Supplied data:
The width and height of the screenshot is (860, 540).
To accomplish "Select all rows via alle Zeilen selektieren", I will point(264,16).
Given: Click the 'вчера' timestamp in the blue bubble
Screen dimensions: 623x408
...
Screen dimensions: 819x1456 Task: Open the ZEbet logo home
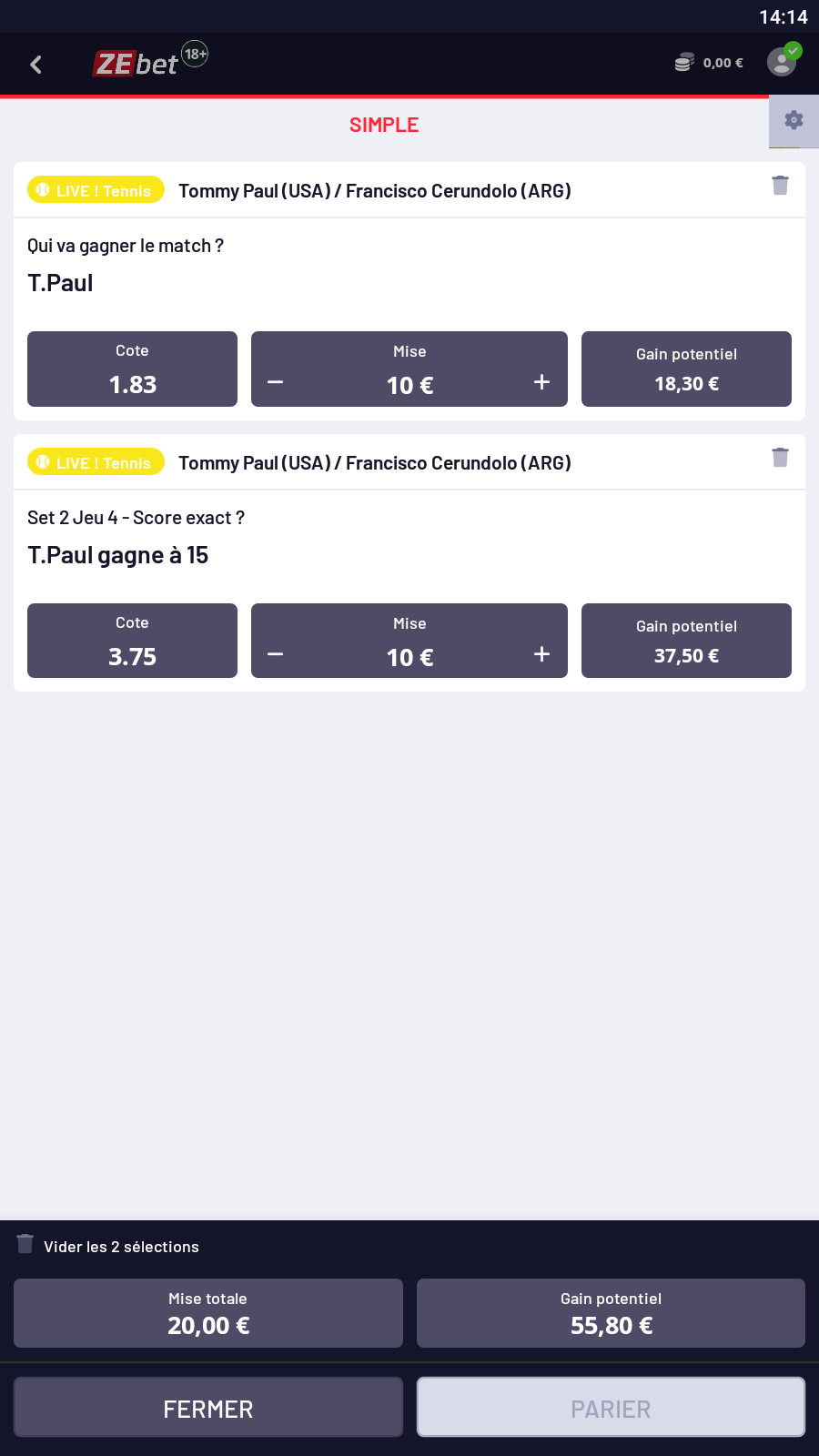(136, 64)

Activity:
Repeat, word for word, the lines above between the line holding "The width and" and the line holding "Screen dimensions: 623x408", inclusive; omit everything else.

Written response:
The width and height of the screenshot is (860, 540).
To accomplish "Select all rows via alle Zeilen selektieren", I will point(264,16).
Given: Click the 'вчера' timestamp in the blue bubble
Screen dimensions: 623x408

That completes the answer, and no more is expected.